Some people are endowed with certain special characteristic such as brightness and beauty. There is a dark side, however. Those who are not blessed with natural beauty, intelligence, wit or wisdom are considered to be much less endowed in comparison to those who possess their traits. For example, regardless of how hard we work and regardless of how may times we take the test, there are limits to the extent that we can improve our scores on the college entrance exam or whatever screening test one needs to take in order to advance to the next level of academic opportunity.< Copyright © The Gachon Herald All rights reserved >
Many of the bright and the beautiful recognize that their beauty and the brightness of the contented is not of their doing. Some insist, however, that even though bright and beautiful, they have had to work hard to win in a stiffly competitive environment. Others, however, recognize that even their ability and their enthusiasm to work hard in a tough environment is a gift of parental upbringing, or of God. Additionally those who recognize of their good fortune have developed a growing sense of intimate personal responsibility not for those who have not been so blessed but for the contented themselves.
Such differences have an impact on our healthcare system. As Galbraith says, those who are contented are forced to feel that the disadvantaged poor are the architects of their own fate. They are poor because they want to be. The contented have to hold to such a view because to do so otherwise, is to suggest that the disadvantaged may be due to the nature of the system – the system that is designed and supported by the contented-which could lead to feelings of guilt. In our healthcare system, the contented are using the free-market concept as a refuge to protect their financial self-interest. They have designed a system which may exclude the disadvantaged from obtaining services.
In the past, to the extent that the uninsured were helped, it was in part through the charity of physicians and hospitals. In these competitive market, however, we simply tend to disregard the disadvantaged especially the poor and the uninsured. If the market is not financially viable, it is logical to assume that we will not spend much time developing services for this market. As the free-market system leads buyers to continue to put the squeeze on health providers and their institutions, the disadvantaged will be placed at even greater risk.
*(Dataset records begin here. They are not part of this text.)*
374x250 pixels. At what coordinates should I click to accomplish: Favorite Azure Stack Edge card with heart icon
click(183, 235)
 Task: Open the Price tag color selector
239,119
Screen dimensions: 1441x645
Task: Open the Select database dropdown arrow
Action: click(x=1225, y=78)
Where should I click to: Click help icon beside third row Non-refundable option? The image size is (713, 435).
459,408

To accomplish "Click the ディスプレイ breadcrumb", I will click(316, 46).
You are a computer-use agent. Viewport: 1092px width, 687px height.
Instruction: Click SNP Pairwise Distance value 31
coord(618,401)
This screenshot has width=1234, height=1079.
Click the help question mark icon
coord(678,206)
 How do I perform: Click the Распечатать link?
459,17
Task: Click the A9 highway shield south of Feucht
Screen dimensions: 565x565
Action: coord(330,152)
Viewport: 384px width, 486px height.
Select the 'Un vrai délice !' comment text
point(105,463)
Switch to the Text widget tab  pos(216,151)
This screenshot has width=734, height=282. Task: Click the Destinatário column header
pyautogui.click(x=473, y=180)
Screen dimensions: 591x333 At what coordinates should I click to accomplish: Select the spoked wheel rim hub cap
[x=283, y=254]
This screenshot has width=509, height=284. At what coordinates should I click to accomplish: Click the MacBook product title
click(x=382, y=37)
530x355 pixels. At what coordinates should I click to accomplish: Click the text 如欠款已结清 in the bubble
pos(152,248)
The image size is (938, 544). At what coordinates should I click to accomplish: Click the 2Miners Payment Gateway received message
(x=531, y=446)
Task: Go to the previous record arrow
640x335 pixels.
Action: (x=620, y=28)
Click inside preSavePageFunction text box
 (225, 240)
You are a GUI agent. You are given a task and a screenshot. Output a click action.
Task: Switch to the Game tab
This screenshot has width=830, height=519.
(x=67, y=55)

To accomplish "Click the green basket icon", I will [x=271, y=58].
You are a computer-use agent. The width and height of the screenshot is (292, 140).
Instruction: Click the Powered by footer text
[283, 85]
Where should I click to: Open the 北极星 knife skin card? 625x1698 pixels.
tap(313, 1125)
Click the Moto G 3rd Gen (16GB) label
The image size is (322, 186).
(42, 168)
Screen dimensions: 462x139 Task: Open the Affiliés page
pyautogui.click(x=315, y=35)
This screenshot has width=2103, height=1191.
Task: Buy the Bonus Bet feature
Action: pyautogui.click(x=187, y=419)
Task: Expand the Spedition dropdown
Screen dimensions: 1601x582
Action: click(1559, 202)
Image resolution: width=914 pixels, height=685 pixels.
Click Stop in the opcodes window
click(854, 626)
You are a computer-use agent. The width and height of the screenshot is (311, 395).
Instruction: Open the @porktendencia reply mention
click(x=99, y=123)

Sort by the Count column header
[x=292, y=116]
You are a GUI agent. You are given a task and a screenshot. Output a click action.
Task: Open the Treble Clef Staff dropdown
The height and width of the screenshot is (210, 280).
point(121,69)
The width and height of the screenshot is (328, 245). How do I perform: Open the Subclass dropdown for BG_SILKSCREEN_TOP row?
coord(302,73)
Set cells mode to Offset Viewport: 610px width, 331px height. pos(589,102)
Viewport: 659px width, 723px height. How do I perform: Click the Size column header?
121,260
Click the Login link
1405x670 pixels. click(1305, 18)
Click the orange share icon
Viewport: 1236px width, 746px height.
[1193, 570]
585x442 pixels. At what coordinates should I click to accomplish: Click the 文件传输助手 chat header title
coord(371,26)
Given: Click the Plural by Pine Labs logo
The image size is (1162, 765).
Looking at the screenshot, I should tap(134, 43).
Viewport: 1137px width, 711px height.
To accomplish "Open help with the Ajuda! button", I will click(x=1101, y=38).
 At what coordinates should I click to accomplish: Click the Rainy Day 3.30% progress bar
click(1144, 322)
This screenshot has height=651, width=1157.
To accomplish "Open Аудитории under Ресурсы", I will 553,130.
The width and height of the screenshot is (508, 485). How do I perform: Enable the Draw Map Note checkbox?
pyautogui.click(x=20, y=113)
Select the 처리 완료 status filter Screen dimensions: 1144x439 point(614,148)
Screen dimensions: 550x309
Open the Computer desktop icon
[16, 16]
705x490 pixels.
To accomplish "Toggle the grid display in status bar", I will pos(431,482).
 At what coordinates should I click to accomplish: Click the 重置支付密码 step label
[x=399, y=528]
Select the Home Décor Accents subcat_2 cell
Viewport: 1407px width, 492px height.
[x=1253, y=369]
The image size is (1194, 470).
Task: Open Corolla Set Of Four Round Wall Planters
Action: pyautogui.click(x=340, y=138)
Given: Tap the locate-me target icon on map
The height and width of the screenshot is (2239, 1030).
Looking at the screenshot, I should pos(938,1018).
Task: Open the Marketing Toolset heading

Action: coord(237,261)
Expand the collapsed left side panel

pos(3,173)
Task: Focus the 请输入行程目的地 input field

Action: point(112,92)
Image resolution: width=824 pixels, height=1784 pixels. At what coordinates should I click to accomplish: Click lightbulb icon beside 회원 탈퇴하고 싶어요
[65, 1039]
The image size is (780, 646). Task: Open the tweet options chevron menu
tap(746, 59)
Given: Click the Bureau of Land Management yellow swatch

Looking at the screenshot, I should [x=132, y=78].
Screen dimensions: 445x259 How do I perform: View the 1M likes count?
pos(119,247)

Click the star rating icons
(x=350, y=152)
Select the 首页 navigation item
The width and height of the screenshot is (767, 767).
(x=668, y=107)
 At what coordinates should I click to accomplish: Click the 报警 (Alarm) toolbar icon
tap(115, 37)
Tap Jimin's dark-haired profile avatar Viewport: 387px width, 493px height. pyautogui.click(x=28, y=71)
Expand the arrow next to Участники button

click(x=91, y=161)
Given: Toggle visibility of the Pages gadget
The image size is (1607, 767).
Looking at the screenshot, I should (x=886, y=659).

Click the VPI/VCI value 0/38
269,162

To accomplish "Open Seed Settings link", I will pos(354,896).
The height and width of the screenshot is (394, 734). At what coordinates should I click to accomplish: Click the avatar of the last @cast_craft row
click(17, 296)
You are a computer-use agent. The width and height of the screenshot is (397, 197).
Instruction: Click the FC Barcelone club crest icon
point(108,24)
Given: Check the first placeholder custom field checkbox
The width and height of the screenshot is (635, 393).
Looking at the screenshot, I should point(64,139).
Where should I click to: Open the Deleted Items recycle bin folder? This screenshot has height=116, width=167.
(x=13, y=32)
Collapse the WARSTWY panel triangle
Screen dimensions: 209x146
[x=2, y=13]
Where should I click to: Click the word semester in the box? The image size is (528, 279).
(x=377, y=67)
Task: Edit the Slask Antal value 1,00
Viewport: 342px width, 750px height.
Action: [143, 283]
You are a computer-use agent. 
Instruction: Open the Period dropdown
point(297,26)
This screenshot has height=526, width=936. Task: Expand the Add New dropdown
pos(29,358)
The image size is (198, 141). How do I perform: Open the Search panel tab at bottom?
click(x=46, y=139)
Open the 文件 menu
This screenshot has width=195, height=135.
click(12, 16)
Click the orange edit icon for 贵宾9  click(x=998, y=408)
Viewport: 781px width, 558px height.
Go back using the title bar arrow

Rather than see the healthcare system as a victim of market forces, we should see it as a proactive agent for systematic reforms. we need some fundamental changes for our healthcare system.
What do we, as a society, have to do for the less endowed?
First, the new strategy of healthcare system for the disadvantaged will require a sharp break with obsolete patterns and emphases from our current system. The accent must be on mobility and flexibility, on ambulatory rather than rigid institutional care. We need to put our services where the need is out where the people live. The person needing care must have access to the course of treatment he needs, wherever it may lead.
Second, carrying out this new strategy will require a major commitment. The governmental and non-governmental health forces of the nation must decide that here is where the action is, where the priority should be placed. Health resources are limited. Inevitably there is competition among many worthwhile projects for the use of resources. The needs of the disadvantaged must be given primacy in this competition until the tragic gaps are closed. More efficient use of limited resources by balancing primary care and preventive medicine on an “equal playing field” is one of the keys to close the gaps. Another key to success is a reasonable use of cost-sharing arrangements.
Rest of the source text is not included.